▶ **TASK DETAILS**: Restate word for word every line from the top of the data below down through the line that holds "Vietnamese (157, 829)".

▶ **DATA EXTRACTS**:
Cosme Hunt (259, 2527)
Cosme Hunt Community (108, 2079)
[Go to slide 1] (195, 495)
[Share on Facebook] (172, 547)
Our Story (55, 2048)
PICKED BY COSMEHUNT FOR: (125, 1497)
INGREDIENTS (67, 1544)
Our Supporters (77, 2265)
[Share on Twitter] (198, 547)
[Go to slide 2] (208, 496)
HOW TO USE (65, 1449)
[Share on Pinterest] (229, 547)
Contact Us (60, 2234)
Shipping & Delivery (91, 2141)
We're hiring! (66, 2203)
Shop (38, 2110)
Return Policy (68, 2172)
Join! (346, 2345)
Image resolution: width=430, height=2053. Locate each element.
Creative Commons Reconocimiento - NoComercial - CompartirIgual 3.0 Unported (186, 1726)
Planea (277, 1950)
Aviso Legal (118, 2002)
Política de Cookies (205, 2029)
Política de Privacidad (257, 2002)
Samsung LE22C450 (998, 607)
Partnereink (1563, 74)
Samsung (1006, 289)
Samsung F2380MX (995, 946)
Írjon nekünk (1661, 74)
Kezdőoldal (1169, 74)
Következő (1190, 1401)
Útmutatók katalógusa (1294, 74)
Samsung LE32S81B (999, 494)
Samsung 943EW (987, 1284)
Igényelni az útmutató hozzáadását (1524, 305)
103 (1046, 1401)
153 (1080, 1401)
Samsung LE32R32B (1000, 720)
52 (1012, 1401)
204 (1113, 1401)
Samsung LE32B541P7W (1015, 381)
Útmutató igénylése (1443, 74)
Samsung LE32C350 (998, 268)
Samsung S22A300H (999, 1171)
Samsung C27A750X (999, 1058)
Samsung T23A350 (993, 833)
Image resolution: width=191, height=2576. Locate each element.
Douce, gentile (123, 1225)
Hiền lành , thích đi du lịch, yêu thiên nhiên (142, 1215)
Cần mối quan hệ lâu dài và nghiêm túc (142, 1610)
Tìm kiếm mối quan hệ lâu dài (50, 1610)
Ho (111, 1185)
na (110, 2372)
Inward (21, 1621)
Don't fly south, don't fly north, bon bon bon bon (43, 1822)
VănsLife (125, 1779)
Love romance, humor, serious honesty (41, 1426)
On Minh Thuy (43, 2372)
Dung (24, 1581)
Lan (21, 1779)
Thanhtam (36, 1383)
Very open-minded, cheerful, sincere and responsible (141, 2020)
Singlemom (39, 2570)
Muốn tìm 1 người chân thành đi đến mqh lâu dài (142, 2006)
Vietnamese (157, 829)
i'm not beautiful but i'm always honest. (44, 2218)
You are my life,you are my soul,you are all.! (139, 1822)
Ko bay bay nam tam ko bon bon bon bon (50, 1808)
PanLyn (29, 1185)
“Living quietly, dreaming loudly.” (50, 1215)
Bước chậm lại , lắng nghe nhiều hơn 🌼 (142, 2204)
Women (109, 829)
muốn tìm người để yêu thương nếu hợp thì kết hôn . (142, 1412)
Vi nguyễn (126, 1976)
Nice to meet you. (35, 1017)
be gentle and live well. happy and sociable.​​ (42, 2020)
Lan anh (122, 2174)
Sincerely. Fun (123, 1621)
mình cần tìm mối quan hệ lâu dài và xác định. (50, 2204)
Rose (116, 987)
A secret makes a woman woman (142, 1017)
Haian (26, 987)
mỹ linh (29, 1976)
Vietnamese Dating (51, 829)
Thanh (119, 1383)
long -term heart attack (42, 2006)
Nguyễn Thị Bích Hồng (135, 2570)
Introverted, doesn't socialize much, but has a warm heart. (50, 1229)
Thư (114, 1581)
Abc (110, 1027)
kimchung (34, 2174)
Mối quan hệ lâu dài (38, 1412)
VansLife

▶ **EXERCISE OUTPUT**:
Cosme Hunt (259, 2527)
Cosme Hunt Community (108, 2079)
[Go to slide 1] (195, 495)
[Share on Facebook] (172, 547)
Our Story (55, 2048)
PICKED BY COSMEHUNT FOR: (125, 1497)
INGREDIENTS (67, 1544)
Our Supporters (77, 2265)
[Share on Twitter] (198, 547)
[Go to slide 2] (208, 496)
HOW TO USE (65, 1449)
[Share on Pinterest] (229, 547)
Contact Us (60, 2234)
Shipping & Delivery (91, 2141)
We're hiring! (66, 2203)
Shop (38, 2110)
Return Policy (68, 2172)
Join! (346, 2345)
Image resolution: width=430, height=2053. Locate each element.
Creative Commons Reconocimiento - NoComercial - CompartirIgual 3.0 Unported (186, 1726)
Planea (277, 1950)
Aviso Legal (118, 2002)
Política de Cookies (205, 2029)
Política de Privacidad (257, 2002)
Samsung LE22C450 (998, 607)
Partnereink (1563, 74)
Samsung (1006, 289)
Samsung F2380MX (995, 946)
Írjon nekünk (1661, 74)
Kezdőoldal (1169, 74)
Következő (1190, 1401)
Útmutatók katalógusa (1294, 74)
Samsung LE32S81B (999, 494)
Samsung 943EW (987, 1284)
Igényelni az útmutató hozzáadását (1524, 305)
103 (1046, 1401)
153 (1080, 1401)
Samsung LE32R32B (1000, 720)
52 (1012, 1401)
204 (1113, 1401)
Samsung LE32B541P7W (1015, 381)
Útmutató igénylése (1443, 74)
Samsung LE32C350 (998, 268)
Samsung S22A300H (999, 1171)
Samsung C27A750X (999, 1058)
Samsung T23A350 (993, 833)
Image resolution: width=191, height=2576. Locate each element.
Douce, gentile (123, 1225)
Hiền lành , thích đi du lịch, yêu thiên nhiên (142, 1215)
Cần mối quan hệ lâu dài và nghiêm túc (142, 1610)
Tìm kiếm mối quan hệ lâu dài (50, 1610)
Ho (111, 1185)
na (110, 2372)
Inward (21, 1621)
Don't fly south, don't fly north, bon bon bon bon (43, 1822)
VănsLife (125, 1779)
Love romance, humor, serious honesty (41, 1426)
On Minh Thuy (43, 2372)
Dung (24, 1581)
Lan (21, 1779)
Thanhtam (36, 1383)
Very open-minded, cheerful, sincere and responsible (141, 2020)
Singlemom (39, 2570)
Muốn tìm 1 người chân thành đi đến mqh lâu dài (142, 2006)
Vietnamese (157, 829)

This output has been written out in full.